• TEXTAUSZUG
Wolfgang Kos

Nackte Namen
Bemerkungen zum „Monolog des Vertrauens“


Jeder hat wohl seine eigenen biografischen Eselsbrücken zu Kunst und Wissenschaft - für mich waren die Abenteuer der Jugendbücher wichtige Navigatoren, bei denen es stets „große“ Problemstellungen gab. Etwa: wird ein Schiff vorbeikommen und uns von der einsamen Insel abholen? Oder (um die Gattung der Expeditionsbücher zu nennen): wird die dünne Luft oberhalb der 8200 Meter-Marke, die „Zone des Todes“, zu meistern sein? Wichtig an Abenteuerbüchern ist, das es eine zentrale Problemstellung gibt, die der wagemutigen Unternehmung erst einen dramaturgischen Sog gibt. Große Show-Abenteurer wissen dies sehr genau und zelebrieren ihre Zielvorgabe geradezu. Wird es mir gelingen, fragen sie beispielsweise, den Mount Everest erstmals ohne Krawatte zu besteigen?

Man merkt wohl schon, worauf ich hinauswill. Ich möchte aus gegebenem Anlaß daran erinnern, daß Projekte der Konzept- oder der Prozesskunst dann mit erhöhtem Interesse rechnen können, wenn sie (a) eine präzise Versuchsanordnung aufweisen können und (b> ein entscheidendes Hindernis, ein Nadelöhr (in der Sportberichterstattung sagt man: ein Kriterium), einen Risikopunkt also, an dem Projektplanung und das Unabwägbare aufeinander treffen. Das Projekt von Mittmannsgruber und Strauß hatte offenbar von Anfang an eine Schlüsselstelle in überhängender Wand - nämlich die Frage, ob die Firmen mitspielen werden. Werden sie ihre Namen hergeben? Werden sie sie preisgeben für etwas, das das Heiligste der Firmenkultur außer Kraft setzt, nämlich die unabdingbare Einheit von Firmenname, Logo und Farbstellung. Es ging von Anfang an um die Frage der „visuellen Identität“.

• DATEN ZUR PRÜFUNG
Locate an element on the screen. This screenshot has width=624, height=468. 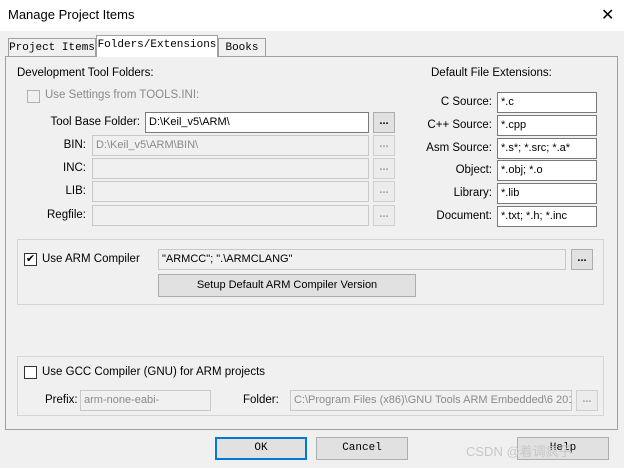
regfile-label: Regfile: is located at coordinates (66, 215).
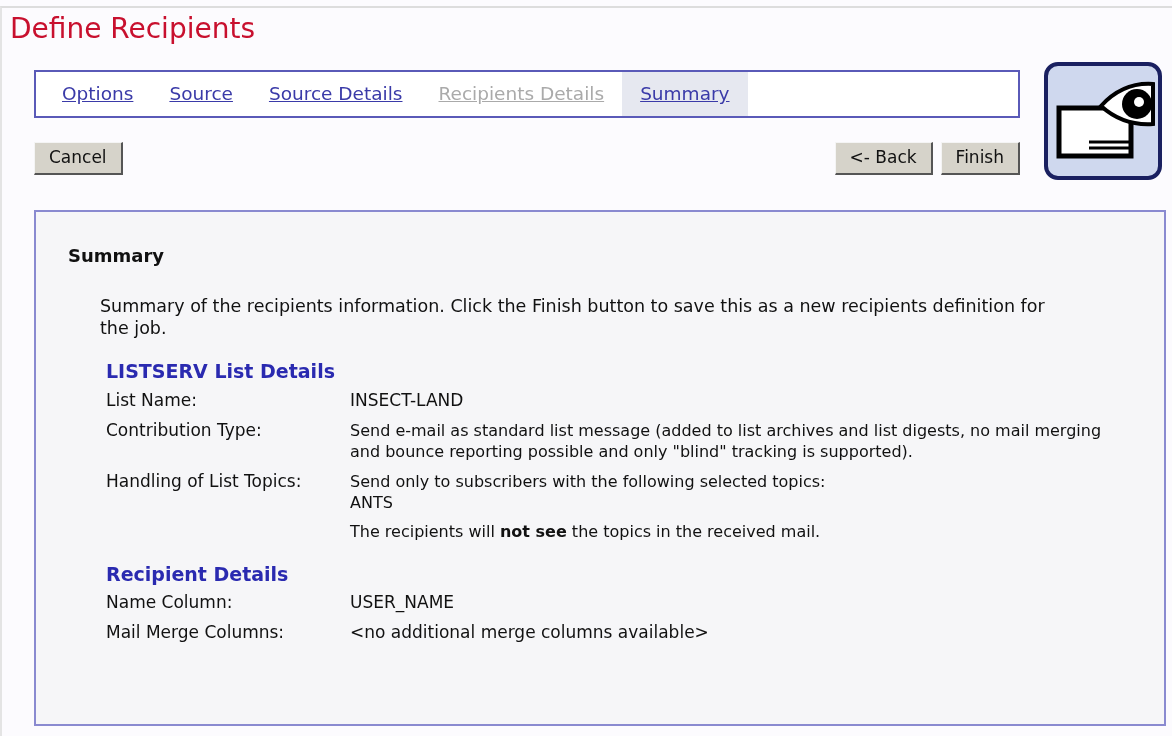  I want to click on page-title: Define Recipients, so click(133, 29).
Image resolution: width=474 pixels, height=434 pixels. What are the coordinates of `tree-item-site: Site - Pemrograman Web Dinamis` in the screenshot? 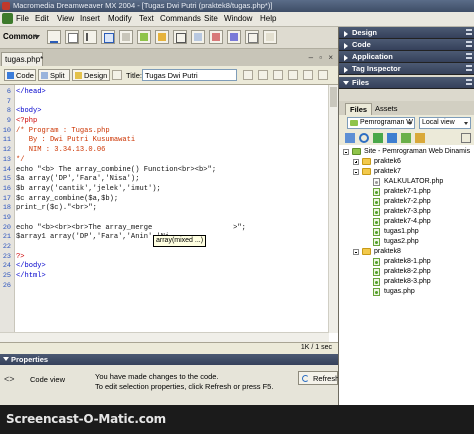 It's located at (408, 152).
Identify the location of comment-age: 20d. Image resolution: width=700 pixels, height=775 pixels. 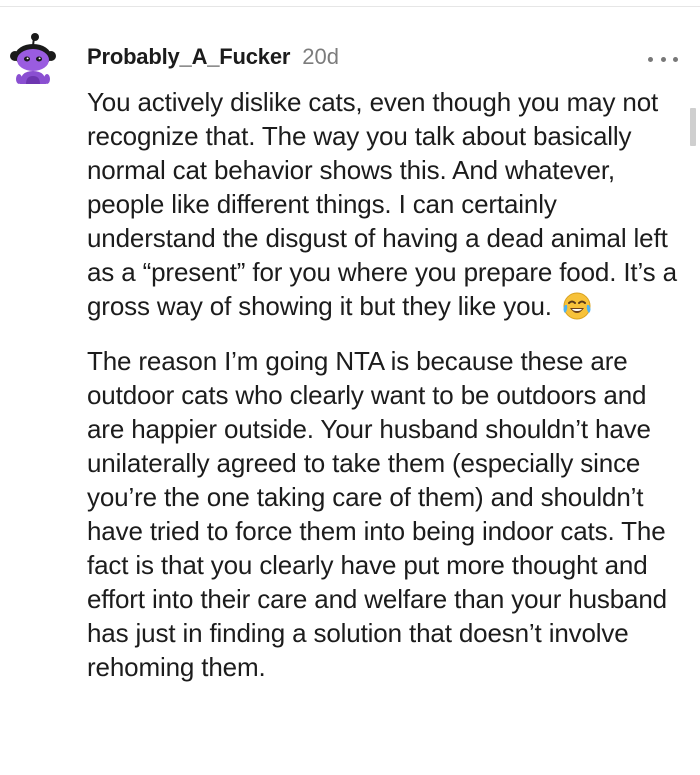
(320, 56).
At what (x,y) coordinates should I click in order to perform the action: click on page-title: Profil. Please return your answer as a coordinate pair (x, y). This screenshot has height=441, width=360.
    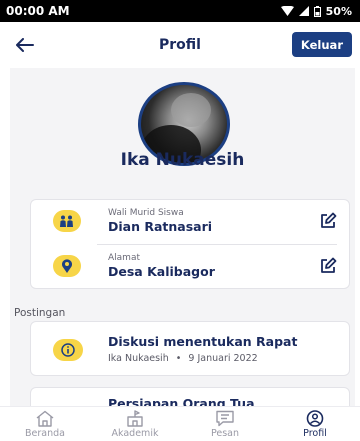
    Looking at the image, I should click on (180, 45).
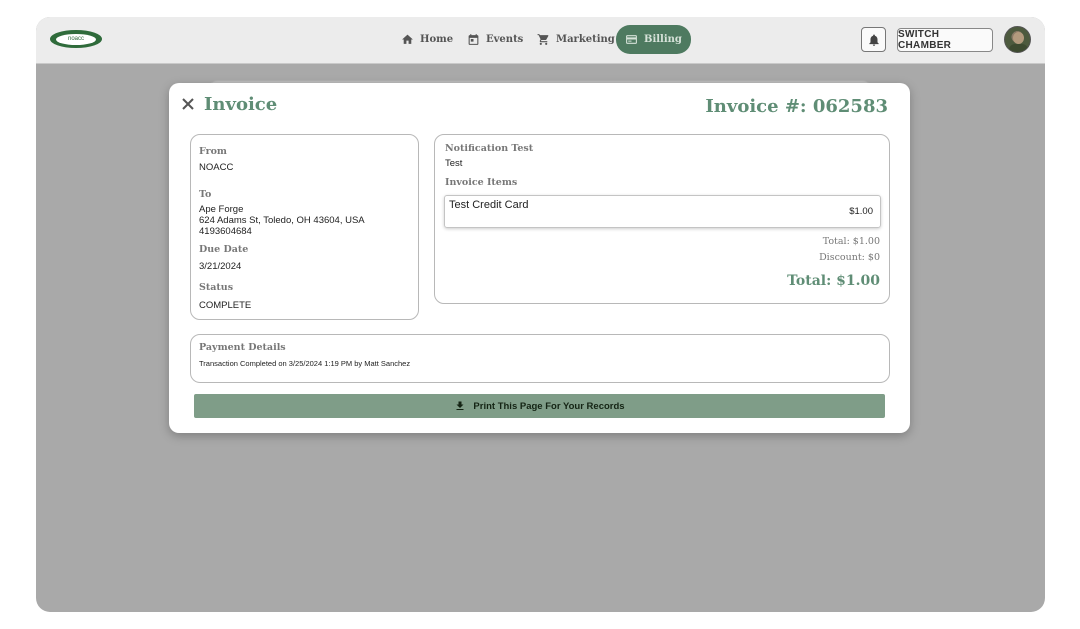 This screenshot has height=629, width=1080. I want to click on item-name: Test Credit Card, so click(489, 205).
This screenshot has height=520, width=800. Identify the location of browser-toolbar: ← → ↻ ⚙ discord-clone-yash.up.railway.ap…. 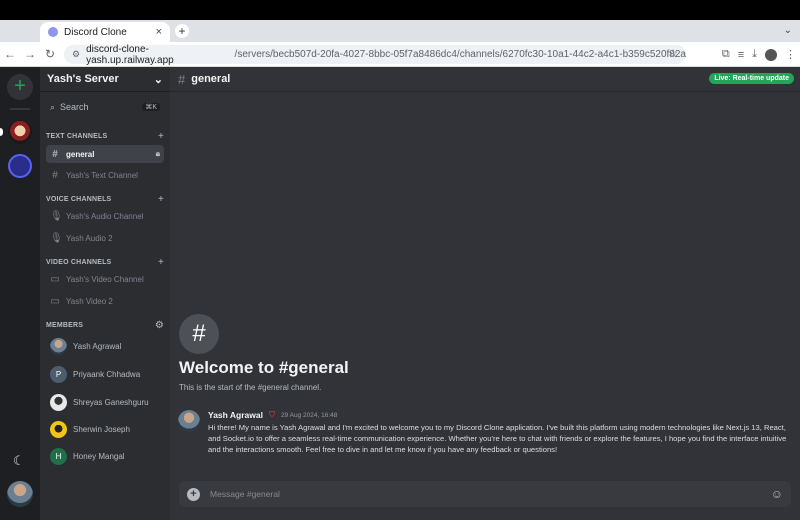
(400, 54).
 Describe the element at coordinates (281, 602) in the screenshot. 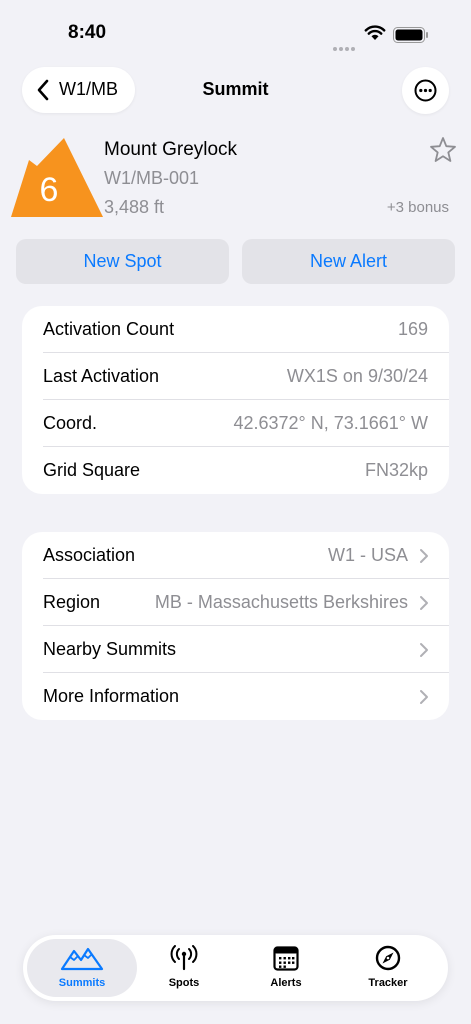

• AUFGABE
Gib aus dem Textauszug über den „Monolog des Vertrauens“ alles von „Jeder hat wohl“ bis hinunter zu „Krawatte zu besteigen?“ wortgetreu aus.

• ANTWORT
Jeder hat wohl seine eigenen biografischen Eselsbrücken zu Kunst und Wissenschaft - für mich waren die Abenteuer der Jugendbücher wichtige Navigatoren, bei denen es stets „große“ Problemstellungen gab. Etwa: wird ein Schiff vorbeikommen und uns von der einsamen Insel abholen? Oder (um die Gattung der Expeditionsbücher zu nennen): wird die dünne Luft oberhalb der 8200 Meter-Marke, die „Zone des Todes“, zu meistern sein? Wichtig an Abenteuerbüchern ist, das es eine zentrale Problemstellung gibt, die der wagemutigen Unternehmung erst einen dramaturgischen Sog gibt. Große Show-Abenteurer wissen dies sehr genau und zelebrieren ihre Zielvorgabe geradezu. Wird es mir gelingen, fragen sie beispielsweise, den Mount Everest erstmals ohne Krawatte zu besteigen?